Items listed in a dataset

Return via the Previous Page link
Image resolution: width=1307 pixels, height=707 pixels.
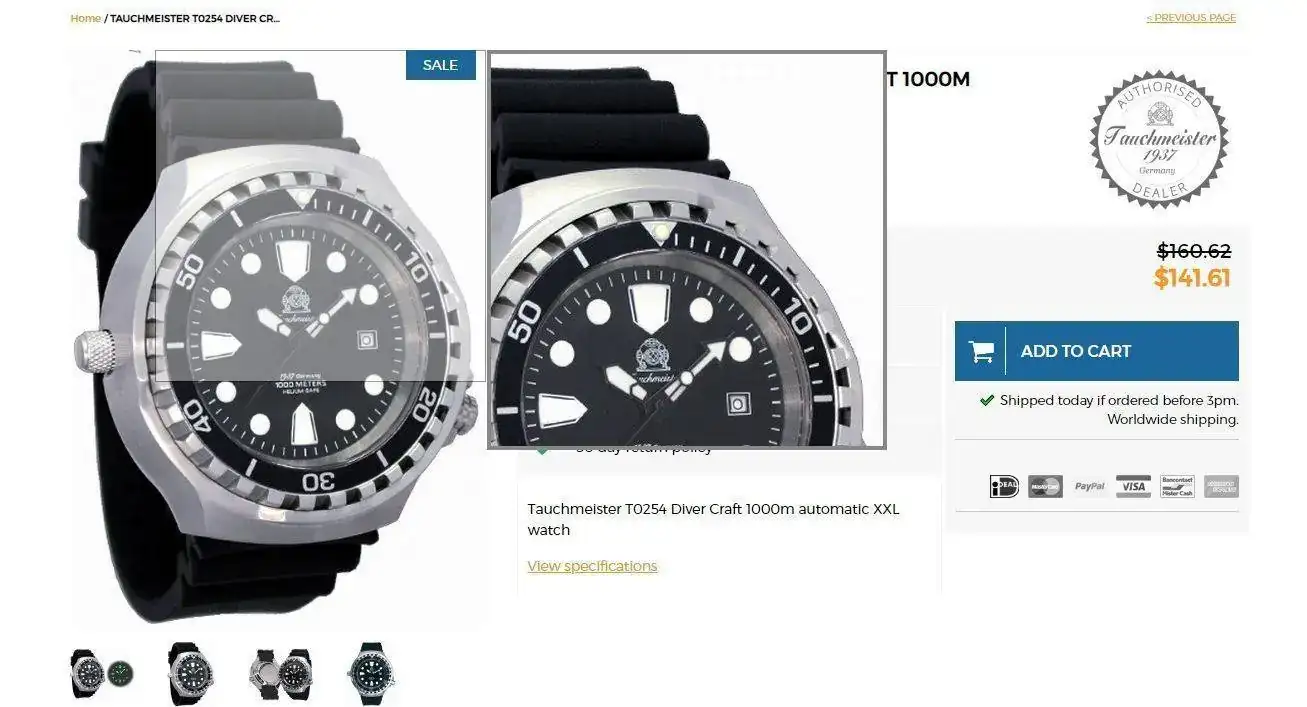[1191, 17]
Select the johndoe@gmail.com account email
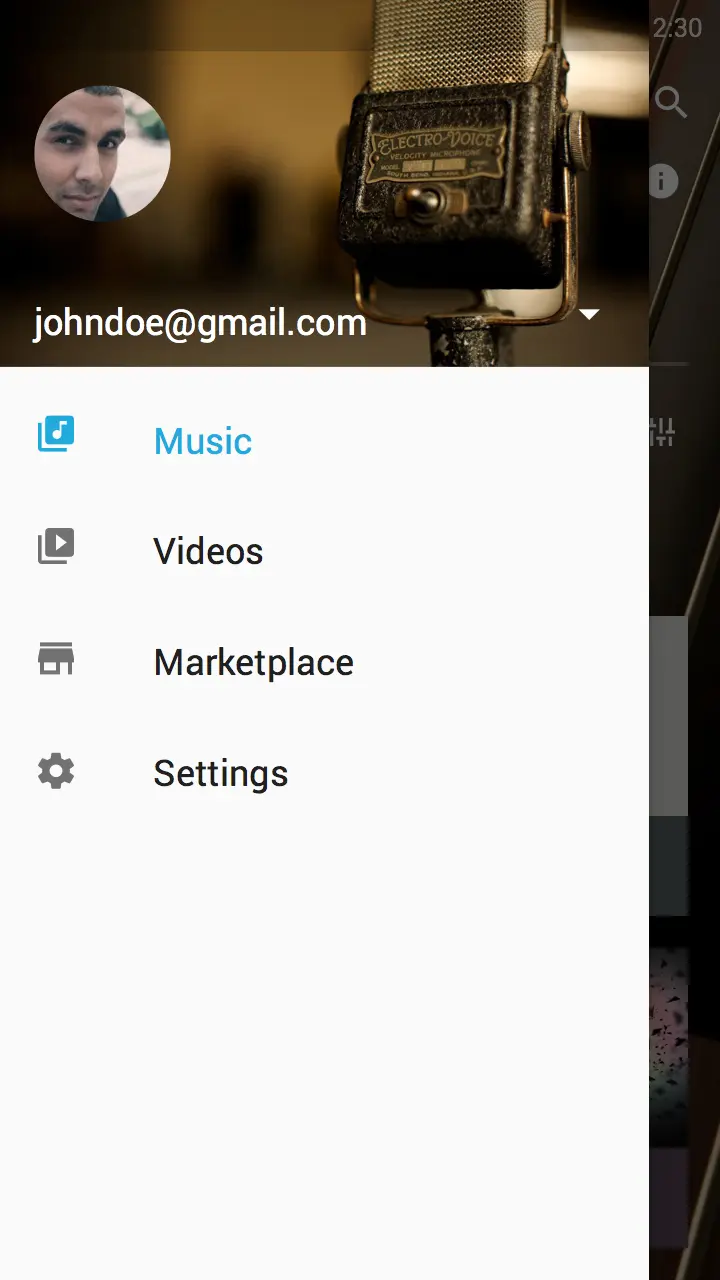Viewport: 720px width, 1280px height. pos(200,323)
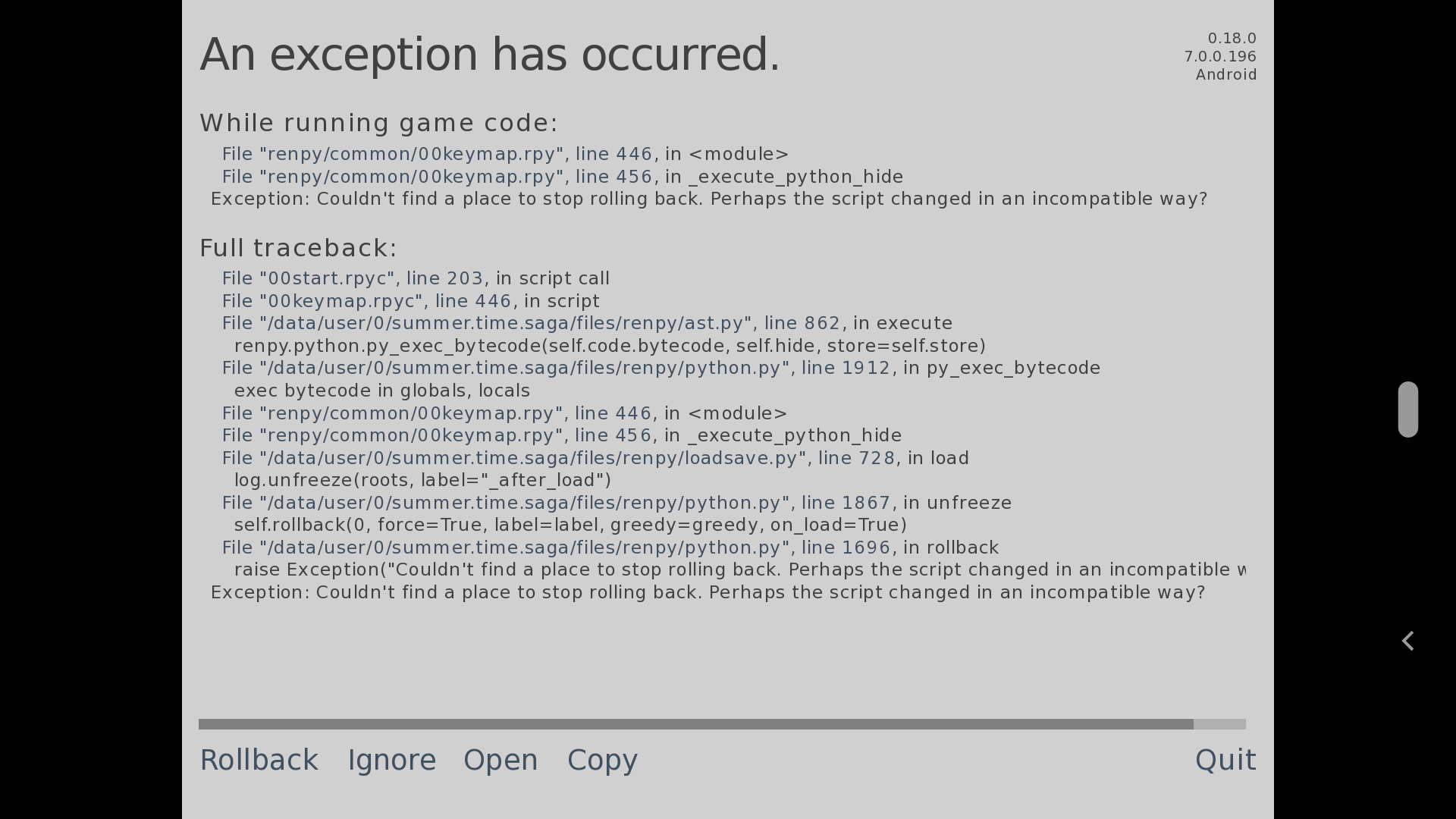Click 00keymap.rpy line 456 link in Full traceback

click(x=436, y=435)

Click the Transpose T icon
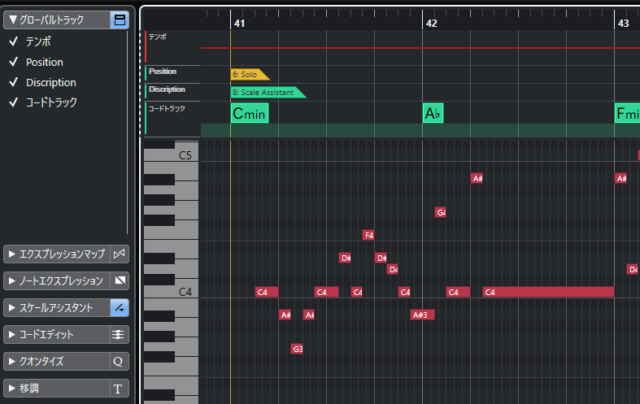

--

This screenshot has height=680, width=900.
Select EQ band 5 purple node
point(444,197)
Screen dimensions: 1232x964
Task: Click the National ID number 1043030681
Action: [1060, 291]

Work request:
An exact copy is needed. It runs from the line above containing "Image resolution: width=1307" down to the line containing "Click the Transpose T icon", both included, with no pictures.

Answer for this exercise:
Image resolution: width=1307 pixels, height=707 pixels.
[1191, 17]
Select the johndoe@gmail.com account email
Viewport: 720px width, 1280px height. pos(200,323)
Click 00keymap.rpy line 456 link in Full traceback

click(x=436, y=435)

Click the Transpose T icon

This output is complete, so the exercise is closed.